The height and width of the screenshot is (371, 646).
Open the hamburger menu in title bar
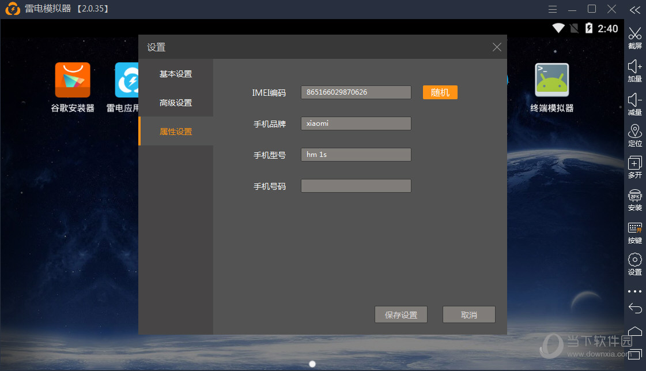[x=553, y=9]
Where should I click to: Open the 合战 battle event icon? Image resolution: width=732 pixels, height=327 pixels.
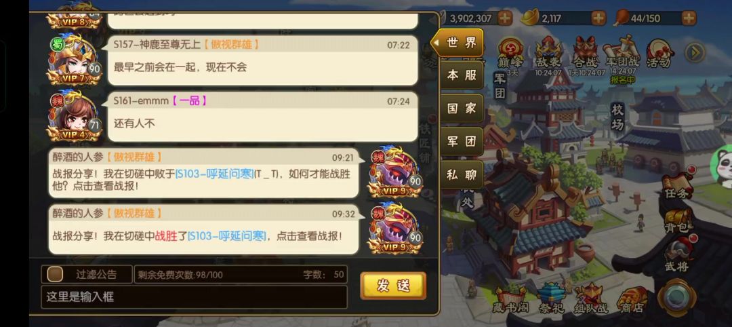click(x=586, y=52)
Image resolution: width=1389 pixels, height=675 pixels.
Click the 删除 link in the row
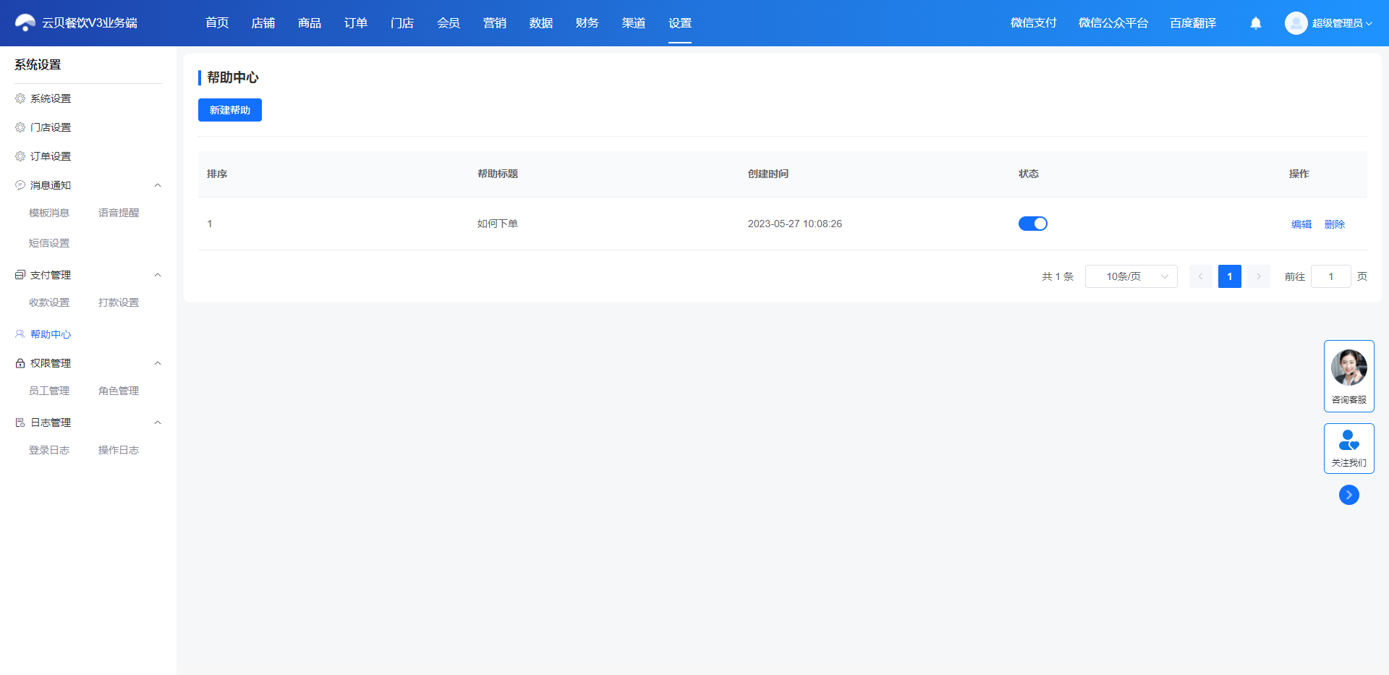(1335, 224)
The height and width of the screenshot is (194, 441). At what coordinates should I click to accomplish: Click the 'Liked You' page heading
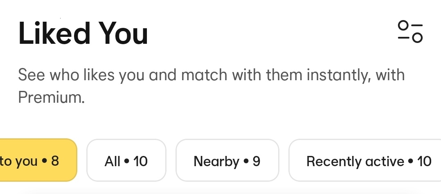point(83,33)
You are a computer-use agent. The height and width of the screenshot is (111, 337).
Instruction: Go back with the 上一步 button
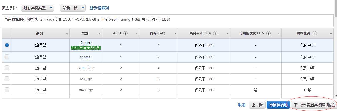coord(257,105)
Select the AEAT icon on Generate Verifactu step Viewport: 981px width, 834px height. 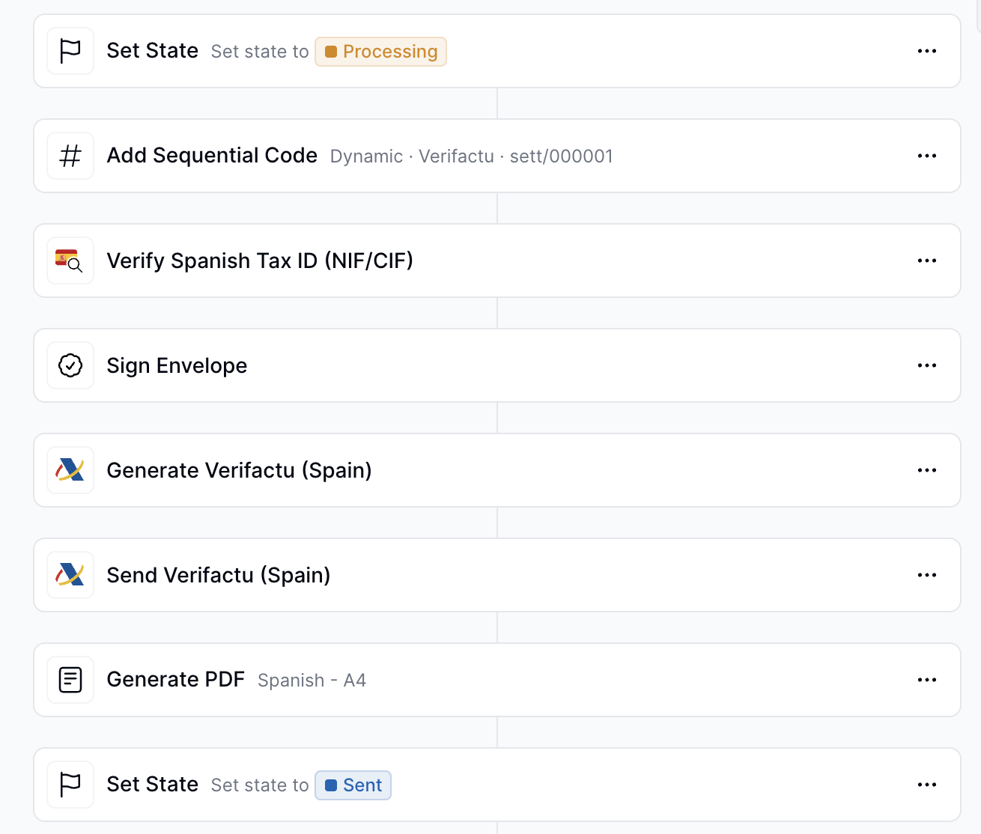click(70, 470)
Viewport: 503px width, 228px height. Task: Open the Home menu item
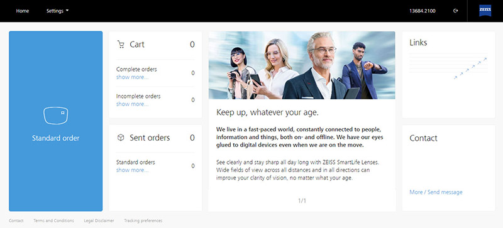point(23,11)
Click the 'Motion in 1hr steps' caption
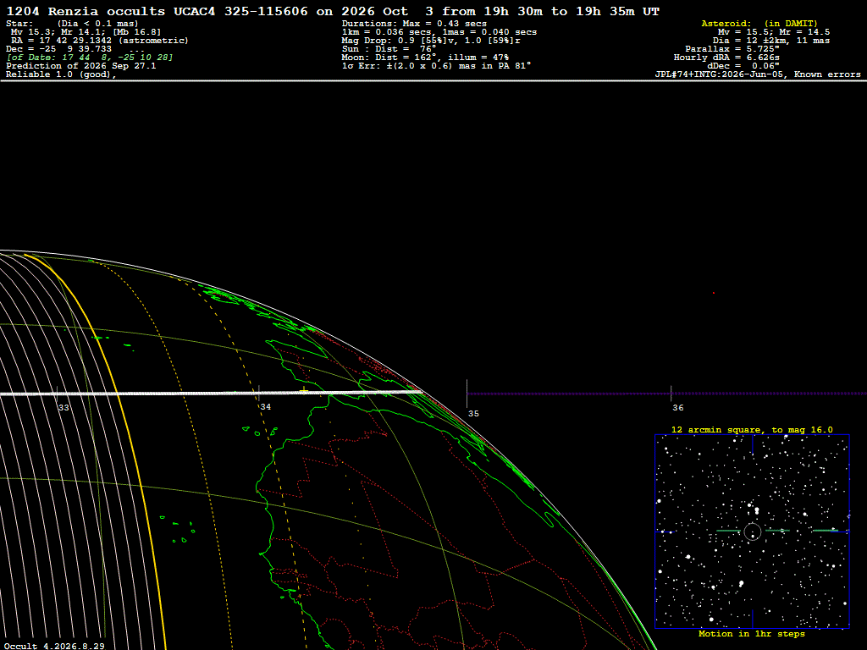Viewport: 867px width, 650px height. pyautogui.click(x=752, y=633)
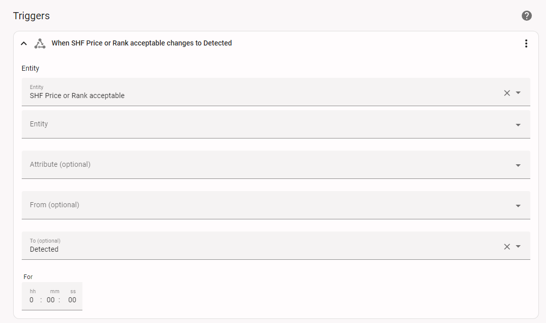This screenshot has width=546, height=323.
Task: Click inside the Attribute (optional) field
Action: (x=253, y=165)
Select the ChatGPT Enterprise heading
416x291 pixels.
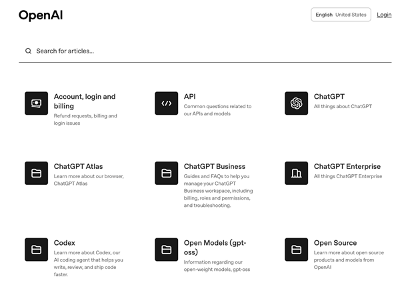coord(347,166)

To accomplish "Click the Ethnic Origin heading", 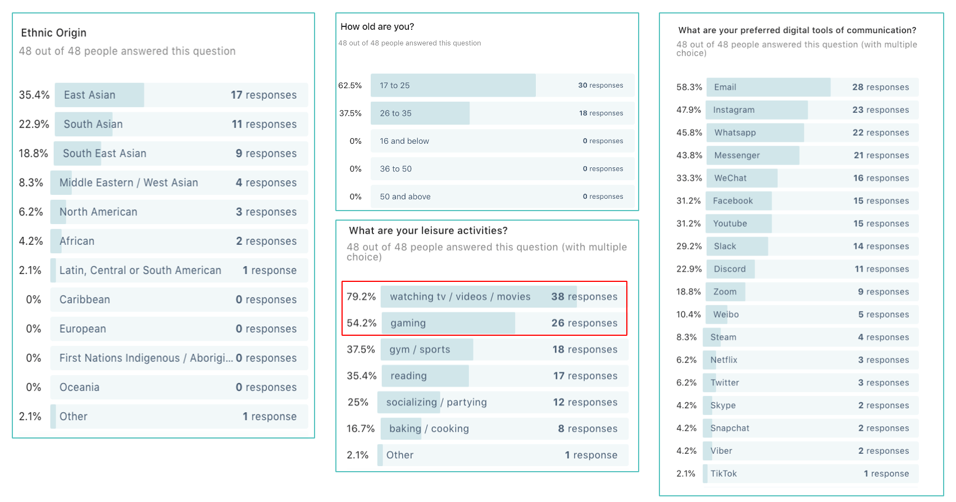I will coord(54,33).
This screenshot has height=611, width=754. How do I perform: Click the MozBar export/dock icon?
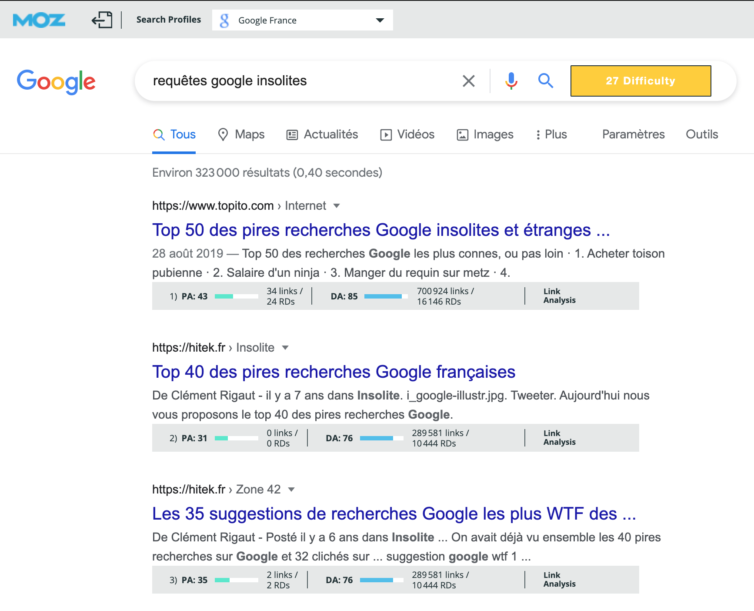point(102,20)
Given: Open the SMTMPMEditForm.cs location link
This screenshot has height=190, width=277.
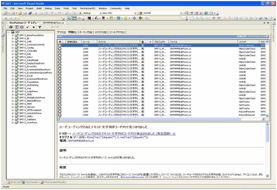Looking at the screenshot, I should click(81, 141).
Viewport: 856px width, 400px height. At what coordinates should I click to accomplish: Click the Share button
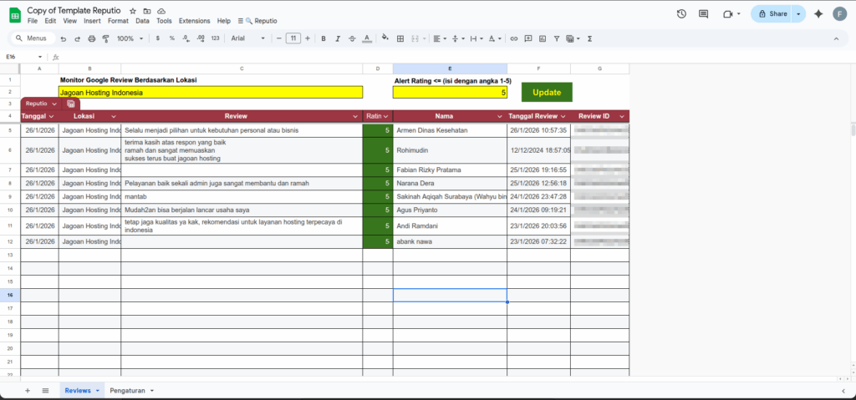[771, 14]
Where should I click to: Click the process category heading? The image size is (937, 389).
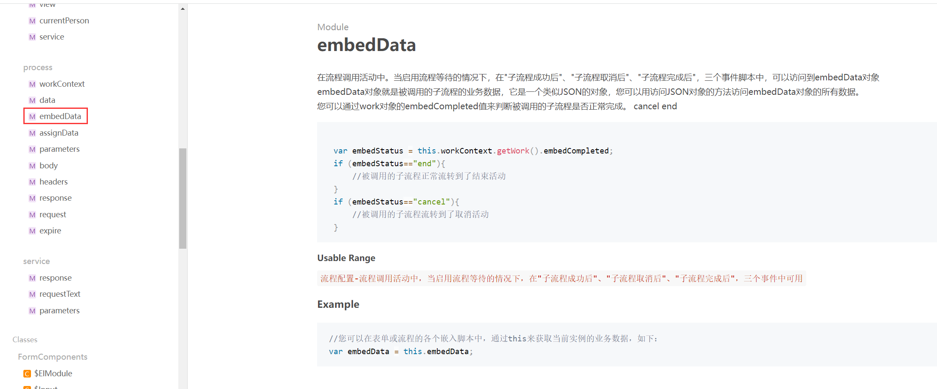[x=38, y=68]
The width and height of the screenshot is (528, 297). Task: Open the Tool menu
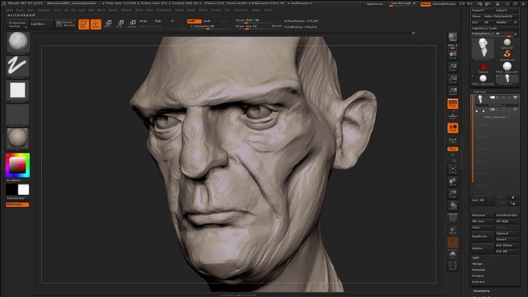click(227, 10)
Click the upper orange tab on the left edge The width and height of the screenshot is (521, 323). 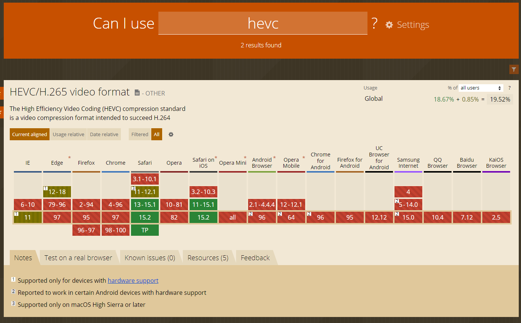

-.-.-

▶ **Work order**
Print, word for word, the lines above that run from the line containing "Image resolution: width=1389" to the line containing "You are a computer-use", both included. Keep the pictures out.

▶ **Response to this exercise**
Image resolution: width=1389 pixels, height=675 pixels.
Click the 删除 link in the row
(1335, 224)
The height and width of the screenshot is (194, 441). At what coordinates should I click to accomplish: Click the 'Liked You' page heading
point(83,33)
You are a computer-use agent. The height and width of the screenshot is (111, 337).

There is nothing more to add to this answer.